We shall have to consider these activities hereafter. We must now turn to the psychical or mental accompaniments of the explosive disturbances in the brain or other aggregated mass of nerve-cells.

CHAPTER VIII.
MENTAL PROCESSES IN MAN.

I have already drawn attention to the fact that the primary end and object of the reception of the influences (stimuli) of the external world, or environment, is to enable the organism to answer or respond to these special modes of influence, or stimuli. In other words, their purpose is to set agoing certain activities. Now, in the unicellular organism, where both the reception and the response are effected by one and the same cell, the activities are for the most part simple, though even among these protozoa there are some which show no little complexity of response. Where, however, the organism is composed of a number of cells, in which a differentiation of structure and a specialization of function have been effected, certain cells are set apart as recipients, while other cells are set apart to respond (respondents). There is thus the necessity of a channel of communication between the two. Hence yet other cells (transmitters), arranged end to end, form a line of connection and communication between the group of receiving cells and the group of responding cells, and constitute what we term a nerve. That which is transmitted may still be called a stimulus, each cell being stimulated in turn by its neighbour. Thus a stimulus must be first received and then transmitted.

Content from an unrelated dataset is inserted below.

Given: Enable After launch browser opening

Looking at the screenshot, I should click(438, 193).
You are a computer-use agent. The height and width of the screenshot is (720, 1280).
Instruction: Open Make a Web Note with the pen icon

But little observation is required to convince us of the fact that, in the higher creatures, a very simple stimulus may give rise to a very complex response. A light pin-prick will cause a vigorous leap in a healthy frog—a leap that involves a most intricate, accurate, and complex co-ordination of muscular activities. And anatomical investigation shows us that in such creatures there is always, in the course of the channel of communication or transmission, a group of closely connected cells, which play the part of co-ordinants. In the vertebrate animals these co-ordinants are collected in the brain and spinal cord. In the insects, crustaceans, and worms they are arranged in a knotted chain running close to the under surface of the body. To this central nervous system, as it is called, nerves (afferent nerves) run inwards from the recipient organs. From it nerves (efferent nerves) run outwards to the organs of response. And in it the transmitted stimuli, brought in by the afferent nerves, are modified, through intervention of the co-ordinants, into stimuli carried out by the efferent nerves. A simple stimulus may create a great commotion among the co-ordinants of the central nervous system, and give rise to many and complex stimuli going out to the muscles and other organs of response. How this is effected is one of the many wonders of the animal mechanism. We believe that the connection and co-ordinations have gradually been established during a long process of development and evolution, reaching back far into the past. How, we can at present scarcely guess.